On June 27, we sued the superintendent of the Puerto Rico police, on behalf of a local union, whose members were beaten and abused during peaceful demonstrations over cutbacks at a public university.
We are currently involved in one of the largest labor trafficking cases in U.S. history. Along with the Southern Poverty Law Center, the Asian American Legal Defense and Education Fund and the Louisiana Justice Institute, we represent a group of over 400 men from India who were brought to the U.S. in the wake of Hurricane Katrina and subjected to forced labor, racial discrimination and other abuses. By helping them, we are also aiding the cause of organized labor by making it more difficult for employers to exploit vulnerable workers, and forego the need to engage in collective bargaining or provide a fair wage.

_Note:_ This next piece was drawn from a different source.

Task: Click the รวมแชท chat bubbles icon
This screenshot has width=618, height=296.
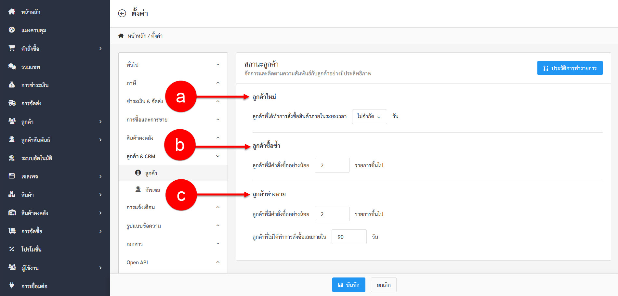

Similarly, in Hoffman Plastic Compounds, Inc. v. National Labor Relations Board, we filed a friend-of-the court brief supporting the rights of an undocumented worker who sued for back pay after being fired for union organizing. When the Supreme Court ruled against the worker, by a 5-4 vote, we joined with the National Employment Law Project and the Transnational Legal Clinic at the University of Pennsylvania Law School to file a petition with the Inter-American Commission on Human Rights on behalf of the United Mine Workers and the AFL-CIO, among others, arguing that the U.S. had violated its legal obligations by failing to protect millions of undocumented workers from exploitation and discrimination in the workplace. Last summer, the Commission ruled that it had jurisdiction to hear the case.
Ames seeks to explain the ACLU’s supposed disregard of union rights by repeating a claim that the ACLU accepted a $20 million donation from Charles and David Koch. The ACLU protects the names of its donors and members as a longstanding matter of organizational policy. Had Ames contacted us, however, we would have urged him to check with the Koch brothers about whether the report of the donation was accurate. Instead, he cited a 2011 article from Reason, which links to something called New York Social Diary, which has a brief reference to this alleged donation, and to Faces of Philanthropy, which notes the $10 million David Koch purportedly gave. As the Reason article correctly notes, both the sources are “secondhand.”
Having invoked the Koch brothers, Ames then accuses the ACLU of having abandoned the “left” in favor of “libertarianism.” The ACLU does not operate on the basis of labels. It was founded on the principle that an attack on anyone’s civil liberties is an attack on everyone’s civil liberties. That means we represent clients on both the left and the right when their civil liberties are threatened. As a result, our positions have been both embraced—and scorned—across the political spectrum.
That has certainly been the case with the ACLU stance on Citizens United, which Ames also cites. He neglects to mention, however, that the law struck down in that case applied to labor unions as well as corporations.
Steven R. Shapiro is the legal director of the American Civil Liberties Union.